— Work to complete —
Only the lines from the one containing "Audio (346, 512)" through the last line of the data below belong in your answer, copied exactly and without pictures.

---- Exercise data

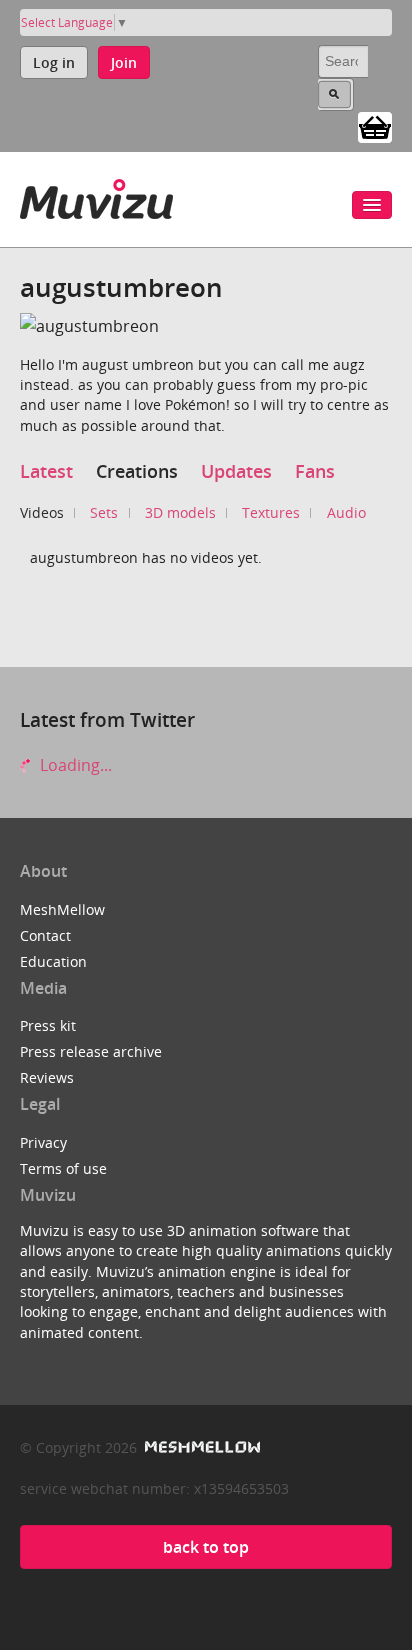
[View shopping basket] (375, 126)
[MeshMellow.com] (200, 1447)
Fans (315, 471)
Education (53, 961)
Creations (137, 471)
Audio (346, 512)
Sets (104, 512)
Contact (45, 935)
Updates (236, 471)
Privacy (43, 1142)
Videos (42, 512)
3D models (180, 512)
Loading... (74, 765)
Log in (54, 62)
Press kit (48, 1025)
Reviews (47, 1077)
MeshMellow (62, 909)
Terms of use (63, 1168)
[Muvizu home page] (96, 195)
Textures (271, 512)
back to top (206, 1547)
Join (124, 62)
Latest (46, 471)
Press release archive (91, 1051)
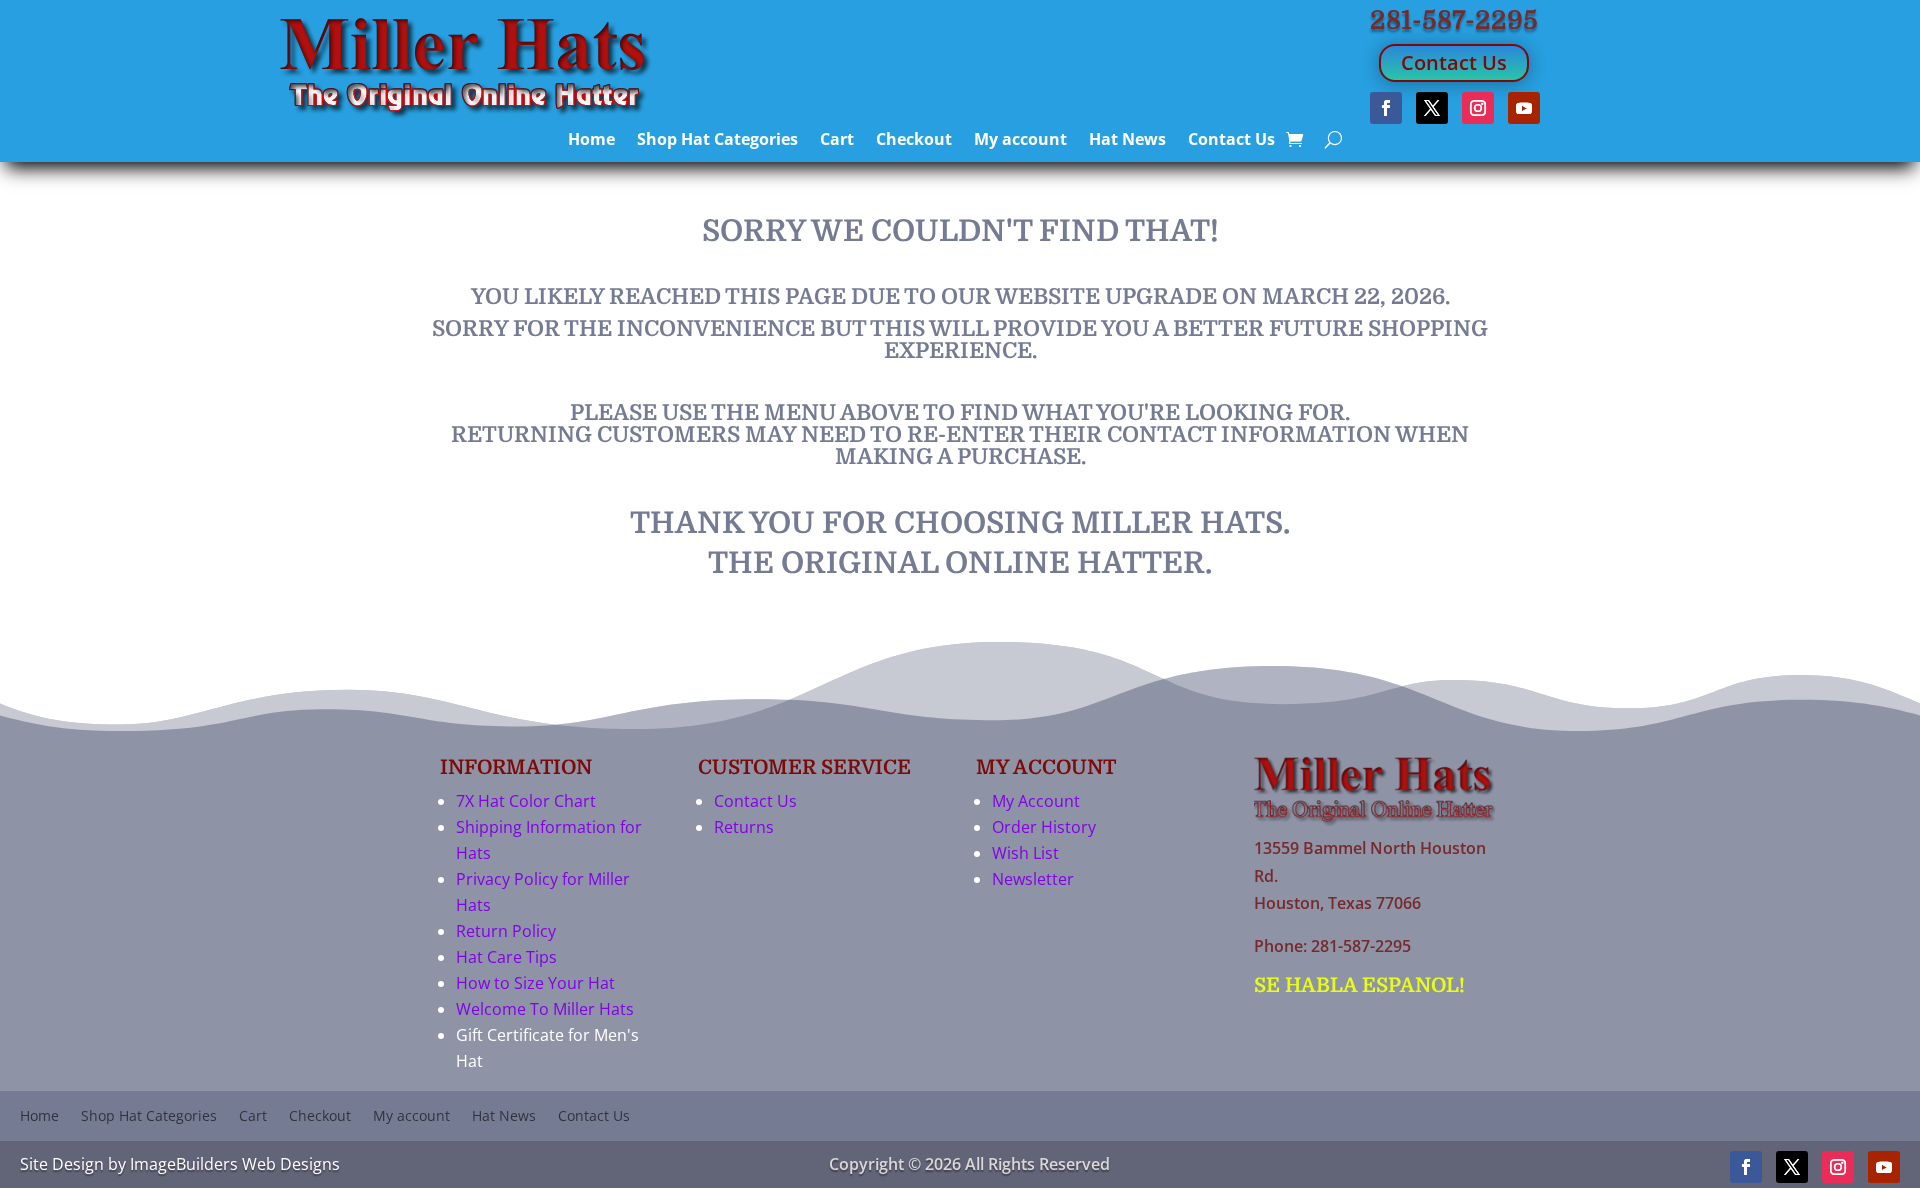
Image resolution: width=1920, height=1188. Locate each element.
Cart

--------

— Task result —
Audio (346, 512)
Sets (104, 512)
Contact (45, 935)
Updates (236, 471)
Privacy (43, 1142)
Videos (42, 512)
3D models (180, 512)
Loading... (74, 765)
Log in (54, 62)
Press kit (48, 1025)
Reviews (47, 1077)
MeshMellow (62, 909)
Terms of use (63, 1168)
[Muvizu home page] (96, 195)
Textures (271, 512)
back to top (206, 1547)
Join (124, 62)
Latest (46, 471)
Press release archive (91, 1051)
Image resolution: width=1920, height=1188. Locate each element.
Cart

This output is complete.